The Journal of Bone and Joint Surgery (American). 2009;91:2180-2187.
doi:10.2106/JBJS.H.01445
© 2009 The Journal of Bone and Joint Surgery, Inc.
Three-Dimensional Kinematics of the Rheumatoid Wrist After Partial Arthrodesis
Sayuri Arimitsu, MD1,
Tsuyoshi Murase, MD, PhD1,
Jun Hashimoto, MD, PhD1,
Hideki Yoshikawa, MD, PhD1,
Kazuomi Sugamoto, MD, PhD1 and
Hisao Moritomo, MD, PhD1
1 Department of Orthopaedic Surgery, Osaka University, 2-2 Yamadaoka, Suita-shi, Osaka 565-0871, Japan.

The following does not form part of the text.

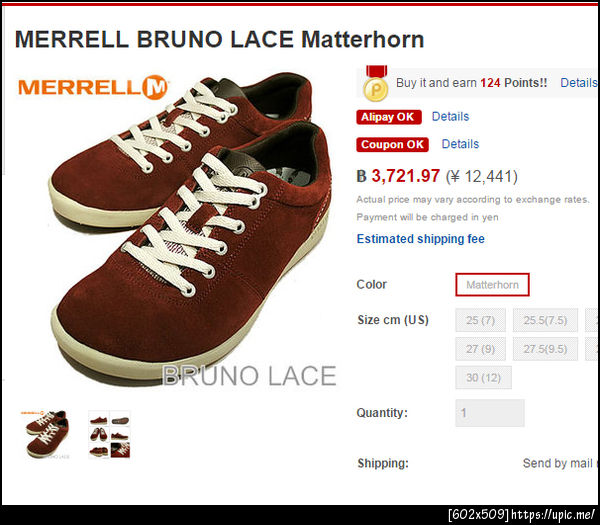Open Details link next to points

coord(579,83)
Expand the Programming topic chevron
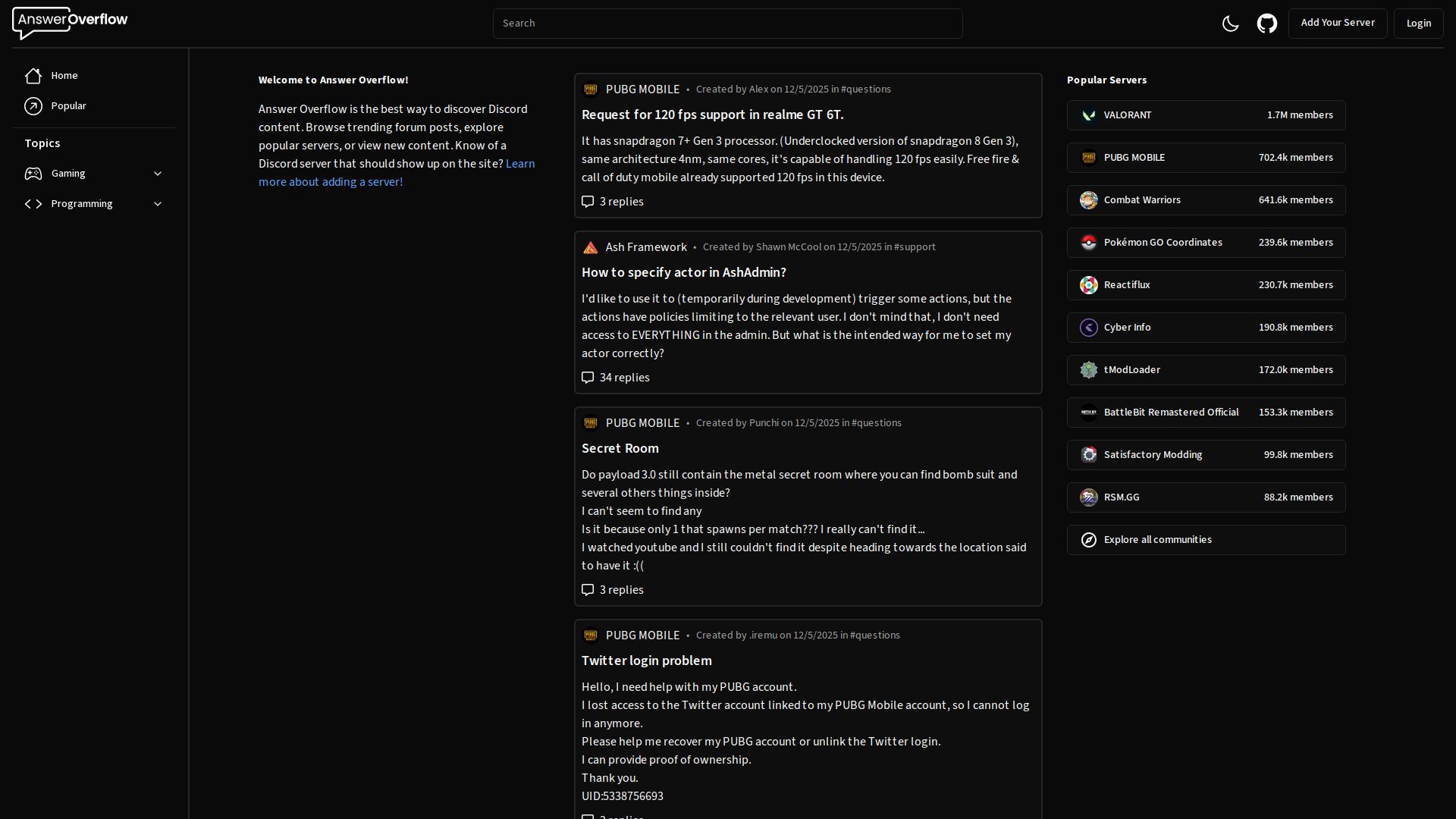Screen dimensions: 1456x819 (158, 204)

E-mail address for H. Moritomo: moritomo{at}ort.med.osaka-u.ac.jp
Investigation performed at the Department of Orthopaedic Surgery, Osaka University, Osaka, Japan
Disclosure: In support of their research for or preparation of this work, one or more of the authors received, in any one year, outside funding or grants of less than $10,000 from the Nakatani Foundation of Electronic Measuring Technology Advancement. Neither they nor a member of their immediate families received payments or other benefits or a commitment or agreement to provide such benefits from a commercial entity. No commercial entity paid or directed, or agreed to pay or direct, any benefits to any research fund, foundation, division, center, clinical practice, or other charitable or nonprofit organization with which the authors, or a member of their immediate families, are affiliated or associated.

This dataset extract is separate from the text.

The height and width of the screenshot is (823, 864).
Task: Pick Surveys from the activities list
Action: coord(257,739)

Background: Partial arthrodesis of the wrist, such as radiolunate and radioscapholunate arthrodesis, is intuitively more appealing for the treatment of the rheumatoid wrist than total arthrodesis is because it preserves some motion. However, wrist kinematics after partial arthrodesis are incompletely understood. The purpose of the present study was to evaluate the kinematics of the radiocarpal and midcarpal joints of rheumatoid wrists with use of three-dimensional computed tomography before and after partial arthrodesis.

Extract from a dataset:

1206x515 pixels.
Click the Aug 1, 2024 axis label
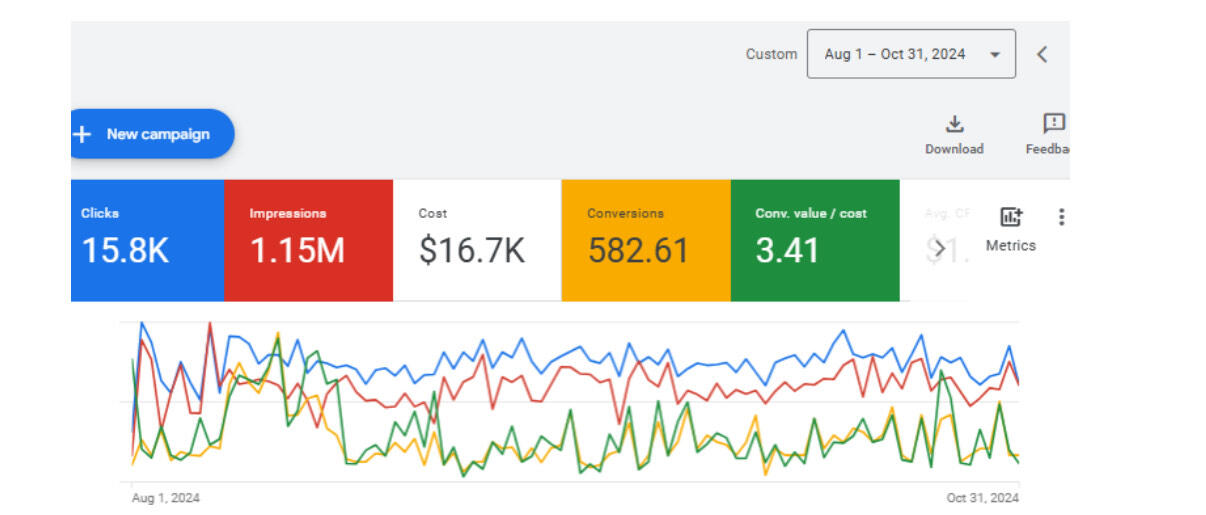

Methods: We selected ten wrists that were affected by rheumatoid arthritis in which the radiolunate joint was severely damaged but the midcarpal joint congruities were relatively well preserved. Six radiolunate and four radioscapholunate arthrodeses were then performed, with preservation of the joint congruity between the scaphoid, lunate, and capitate. We acquired in vivo three-dimensional kinematic data during wrist flexion-extension preoperatively and postoperatively with use of computed tomography and a markerless bone-registration technique. Postoperative midcarpal joint congruity and range of motion were compared with preoperative values.
Results: The mean range of global wrist motion was 48° ± 21° after radiolunate arthrodesis and 47° ± 14° after radioscapholunate arthrodesis. Midcarpal joint congruities and motion between the scaphoid, lunate, and capitate were well preserved in all ten wrists. The postoperative range of capitate motion relative to the lunate was 109% of the preoperative value after radiolunate arthrodesis and 88% after radioscapholunate arthrodesis. The directions of capitate motion relative to the lunate after both types of partial arthrodesis were significantly more oblique than before the arthrodeses, changing from radiodorsal to ulnopalmar along the so-called dart-throwing motion plane (p < 0.05).
Conclusions: The results of this kinematic analysis, which showed that midcarpal motion occurred in the dart-throwing motion plane, may support the use of radiolunate and radioscapholunate arthrodeses as an alternative to total wrist arthrodesis in patients with symptomatic rheumatoid arthritis of the wrist.
Level of Evidence: Therapeutic Level IV. See Instructions to Authors for a complete description of levels of evidence.